Chiara Petrolini, la 22enne accusata di aver ucciso i due figli neonati e di averne sepolto i corpi a Traversetolo, in provincia di Parma, si è definita una “persona debole e sola che ha avuto paura”. La ragazza ha inoltre espresso un desiderio: “Il mio sogno è fare la maestra alle elementari o al nido, sto studiando per quello”. La Petrolini ha inoltre detto di non pensare di aver fatto nulla di male e non sentirsi “capita dalla giustizia”.
- Il colloquio di Chiara Petrolini con due psichiatri
- Il sogno di fare la maestra del nido
- I profili delle donne che commettono neonaticidio
- Cosa ha detto Chiara Petrolini sulle due gravidanze
Il colloquio di Chiara Petrolini con due psichiatri
Chiara Petrolini ha parlato con due consulenti tecnici della Procura di Parma, Mario Amore e Domenico Berardi. Nei colloqui del 22 novembre 2024 è emerso che la ragazza non avrebbe definito il uso comportamento come quello di una pazza ma piuttosto come quello di una persona debole.
Sulla giovane è in corso, infatti, una perizia psichiatrica, disposta dalla Corte di assise di Parma, per valutarne la capacità di intendere e di volere.
ANSA
Una veduta esterna della casa di Chiara Petrolini a Traversetolo (Parma)
E i due psichiatri con cui ha parlato, che erano stati nominati dalla pubblica accusa, sono stati sentiti lunedì in udienza, per capire proprio gli incontri e la relazione stilata in fase di indagini, quando avevano concluso per una piena capacità e un’assenza di disturbi.
Il sogno di fare la maestra del nido
La 22enne nel corso dei colloqui ha mostrato di pensare al suo futuro. “Il mio sogno è fare la maestra alle elementari o al nido, sto studiando per quello”, ha detto.
Poi Chiara ha parlato anche dei due parti, con alcuni passaggi della ricostruzione non del tutto chiari: ha spiegato, infatti, di aver sempre creduto che entrambi i suoi figli fossero nati morti.
“Continuavo a pensare che continuavo ad avere dei figli morti, pensavo che il mio destino fosse quello, ho nascosto tutto e sono andata avanti”, ha detto ai consulenti.
I profili delle donne che commettono neonaticidio
Mario Amore e Domenico Berardi hanno inoltre osservato una precisa corrispondenza tra le caratteristiche psichiche, le motivazioni e i comportamenti di Chiara Petrolini con i profili delle donne che commettono neonaticidio in base a quella che è la letteratura scientifica.
Si tratta cioè del profilo di una giovane, immatura, con fragilità caratteriali, non in una coppia stabile, convivente ancora con i genitori, priva di patologie psichiatriche e con una gravidanza tenuta nascosta a tutti, finita con un parto nascosto, in solitudine, senza assistenza.
Con i due consulenti Chiara aveva detto anche di non sentirsi “capita dalla giustizia“, aggiungendo di tenersi tutto dentro: “Il carcere mi fa paura, spero di rimanere a casa sempre, non ho mai pensato di aver fatto qualcosa di male“.

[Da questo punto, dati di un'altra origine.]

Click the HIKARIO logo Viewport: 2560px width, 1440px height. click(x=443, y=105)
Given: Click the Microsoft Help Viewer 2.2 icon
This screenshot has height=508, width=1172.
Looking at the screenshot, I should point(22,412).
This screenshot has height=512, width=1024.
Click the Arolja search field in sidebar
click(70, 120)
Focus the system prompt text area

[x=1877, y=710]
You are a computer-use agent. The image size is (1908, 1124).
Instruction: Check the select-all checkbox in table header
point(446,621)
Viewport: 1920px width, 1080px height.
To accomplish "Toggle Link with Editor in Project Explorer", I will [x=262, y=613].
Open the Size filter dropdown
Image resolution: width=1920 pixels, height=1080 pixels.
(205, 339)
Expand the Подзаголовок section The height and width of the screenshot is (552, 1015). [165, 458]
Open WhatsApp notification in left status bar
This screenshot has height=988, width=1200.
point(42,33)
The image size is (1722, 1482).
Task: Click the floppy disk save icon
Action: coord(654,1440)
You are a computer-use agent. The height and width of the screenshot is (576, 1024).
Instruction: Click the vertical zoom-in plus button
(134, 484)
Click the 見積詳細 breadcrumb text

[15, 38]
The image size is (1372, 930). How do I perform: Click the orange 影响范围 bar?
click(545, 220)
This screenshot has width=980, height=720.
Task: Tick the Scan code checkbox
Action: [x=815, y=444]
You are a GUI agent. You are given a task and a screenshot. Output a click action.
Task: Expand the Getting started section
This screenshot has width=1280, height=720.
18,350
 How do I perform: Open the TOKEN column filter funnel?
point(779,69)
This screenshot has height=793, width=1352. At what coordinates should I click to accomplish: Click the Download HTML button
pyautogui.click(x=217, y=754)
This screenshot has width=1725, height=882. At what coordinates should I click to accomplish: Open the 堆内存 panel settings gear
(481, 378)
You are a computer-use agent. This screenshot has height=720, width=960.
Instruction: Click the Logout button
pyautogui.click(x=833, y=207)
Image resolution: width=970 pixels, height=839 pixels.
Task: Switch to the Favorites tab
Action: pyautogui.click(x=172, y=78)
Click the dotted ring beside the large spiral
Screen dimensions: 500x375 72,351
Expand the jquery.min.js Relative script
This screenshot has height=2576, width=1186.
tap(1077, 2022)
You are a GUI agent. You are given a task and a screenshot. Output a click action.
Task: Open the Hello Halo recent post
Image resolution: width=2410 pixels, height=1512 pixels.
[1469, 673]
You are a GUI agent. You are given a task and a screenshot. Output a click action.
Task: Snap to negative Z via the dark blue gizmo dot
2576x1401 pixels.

Cosa ha detto Chiara Petrolini sulle due gravidanze
La ragazza ha poi detto che la prima gravidanza non era voluta mentre la seconda era stata desiderata. I neonati sono stati partoriti e sono morti a maggio 2023 e ad agosto 2024.
Chiara ha detto di aver cercato il secondo figlio visto che la prima gravidanza era andata male e di essersi rimessa con l’ex fidanzato proprio per questo.
A proposito dell’ex fidanzato, la Petrolini ha detto agli psichiatri di non avergli mai detto niente: “Speravo che lui se ne accorgesse, ma non se n’è mai accorto”. Così come nessuno si sarebbe mai accorto della sua pancia: “Io avevo la pancia, è un mito che avevo la pancia piatta. Nessuno l’ha vista, ma io l’avevo”.